System response (other parameters are irrelevant and are excluded from the example):

Code Block

language	json

{
…
  "voice_helper_sound": 52,
  "voice_helper_timeout": 7000,
  "id": 39,
  "voice_helper_digits_max": "2",
  "voice_helper_rules": [
    { 
      "transcription": "hi|hello|whatsup",
      "to_option": 1
    },
    {
      "transcription": "bye|goodbye",
      "to_option": 2
    }
  ],
  "final": true,
  "action": "voice_helper",
…
}

The request response will contain the created rule identifier: "id": 39. As a result of the above request, a voice navigation rule will be created, according to which the default melody will be played.

You must create the to_option options (they are not automatically created) where the words from the transcription will go during the message. The transcription option can contain either an exact word or a part of a word.

Creation of Sound Greeting

If you need to set a specific audio greeting to inform in it that a particular word is expected from the caller, you need to prepare a sound file in advance. The resource "Sound Files” will allow you to download a file and find out its identifier. Then you need to update the voice helper rule parameters by specifying the identifier of the required sound file.

Updating Voice Helper Rule Settings

You can update any rule parameter using the method
PUT /api/ver1.0/extension/{extension_id}/ivr/context/{context_id}/options/{option_digits}/rules/{rule_id}

For example, to set an up-to-date greeting with the required file identifier SOUND_ID, you should send the above request with the body
{"sound": SOUND_ID}

You can update the same way any parameter of the rule voice_helper. For example, you can replace the rules voice_helper_rules with the request
PUT /api/ver1.0/extension/{extension_id}/ivr/context/{context_id}/options/{option_digits}/rules/{rule_id} with its body

Code Block

language	json

{"voice_helper_rules": [
    {
      "to_option": 1,
      "transcription": "food|meal"
    },
    {
      "to_option": 2,
      "transcription": "comics|comic|mix"
    }
  ]
}

It is not recommended to set many conditions in one rule voice_helper_rules (preferably no more than 500).

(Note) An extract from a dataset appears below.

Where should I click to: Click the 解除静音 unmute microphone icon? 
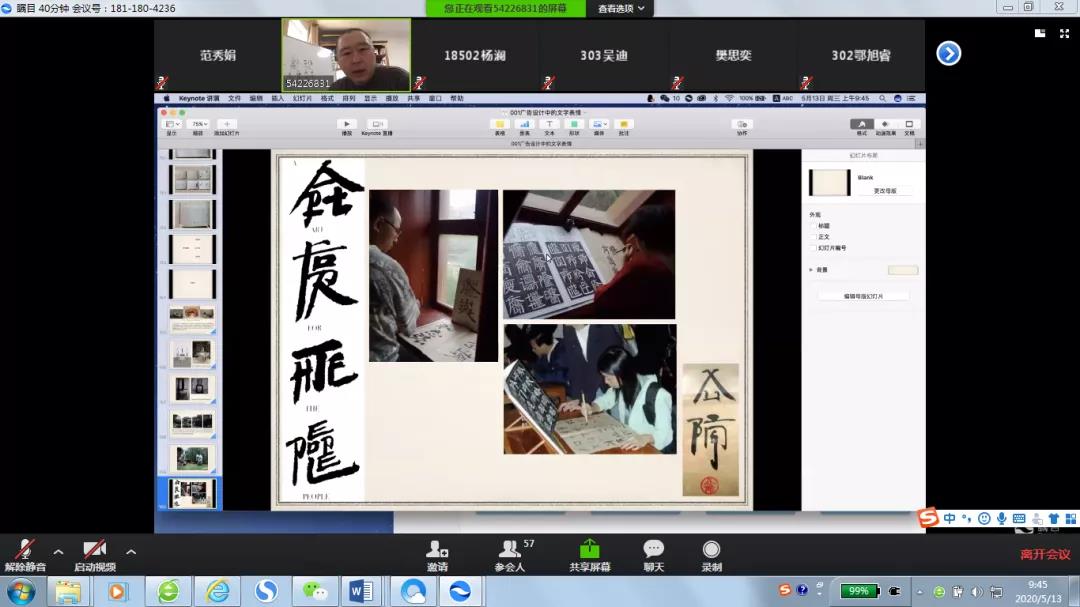[23, 549]
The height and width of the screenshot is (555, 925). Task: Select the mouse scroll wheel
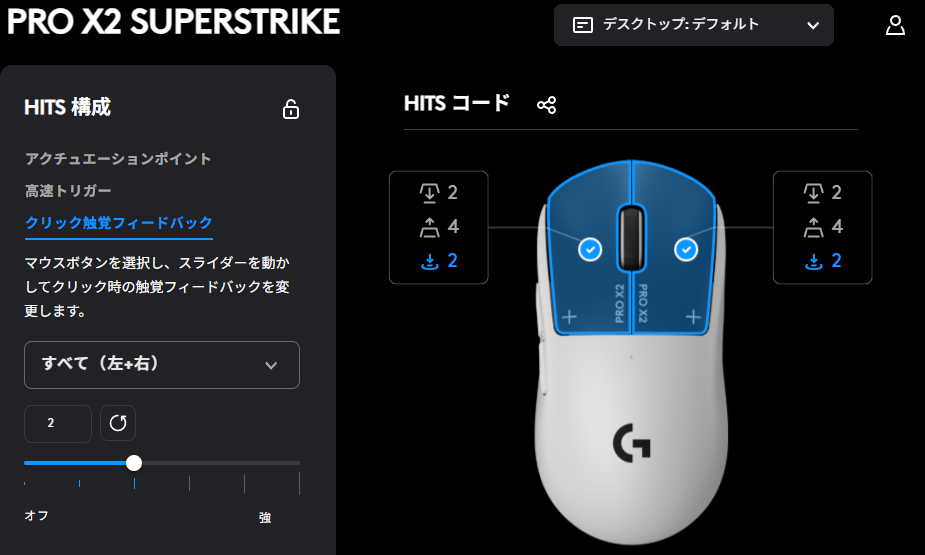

The option to_option is the context options (start, invalid, timeout, 1, 2, 3, 4, etc.). The rule voice_helper is created in the option start and the options 1-10 (or, for example, 4-40) will be used for voice navigation.

The options are created by therequest
POST /api/ver1.0/extension/{extension_id}/ivr/context/{context_id}/options/ with its body

Code Block

language	json

{"digits": "string"}

where string is the context options (start, invalid, timeout, 1, 2, 3, 4, etc.).

Getting Recognized Data by Remote Server

It is possible to get recognition data on your remote server.

The "Call Interactive" function allows, as an action of the context option voice menu (IVR), to initiate an HTTP request to the specified URL and process the response to it. With the request, a permanent set of parameters is transmitted that contains information about the call in the IVR. To control actions after recognition, there are optional request options of the function "Call Interactive":

voice_navigator_DTMF: extension dialing from the telephone terminal during the voice menu rule action='voice_helper';
voice_navigator_STT: contains voice recognition during the voice menu rule action='voice_helper'.

The "Call interactive" function with the POST request http://mysite.com/myscript?check_number returns the desired greeting with additional options besides TTS (play_now="false", save_to_var="true"). In this case, voice_helper with the specified option play_sound_from_variable ignores the greeting set in it.

The call enters the starting context (start) where, in addition to the standard context options (start, timeout, invalid), custom options are configured, for example: “1” – ‘call_interactive’, “2” – ‘voice_helper'. The system waits for the caller to say something or to dial an option (this is declared in the rule voice_helper). For example, if the caller says "operator", the caller will enter to option "0", and if the caller says any of the specified words (for example: "know, date, ready, readiness, shipped, shipment, goods, invoice") or dials 1 the caller will go to option "1", where the rule "Call Interactive" will work, according to which a POST request http://mysite.com/myscript?check_stt_res will be sent to the server, after which the server will receive the data: voice_navigator_STT=%D1%85%D0%BE%D1%87%D1%83+%D1%83%D0%B7%D0%BD%D0%B0%D1%82%D1%8C+%D0%B4%D0%B0%D1%82%D1%83+%D0%B3%D0%BE%D1%82%D0%BE%D0%B2%D0%BD%D0%BE%D1%81%D1%82%D0%B8+%D0%BA+%D0%BE%D1%82%D0%B3%D1%80%D1%83%D0%B7%D0%BA%D0%B5+%D1%82%D0%BE%D0%B2%D0%B0%D1%80%D0%B0
url decode voice_navigator_STT=I want to know the date the goods ready to be shipped
or voice_navigator_DTMF=1

If no option in the rule voice_helper was not activated (neither "0", nor "1" had been dialed), then the default greeting sounds in the start context prompting to connect with the operator ("Say "operator" or press "0"). In this case, you can add "Call interactive" with the request POST http://mysite.com/myscript?no_option_voice_helper, where voice_navigator_STT, whether it even is there, contains the value that is alternative to "0" and "1" (for example, if the caller asks: "Where did I get to?"). After that, you can set other actions both by controlling from "Call Interactive" and by static rules in IVR.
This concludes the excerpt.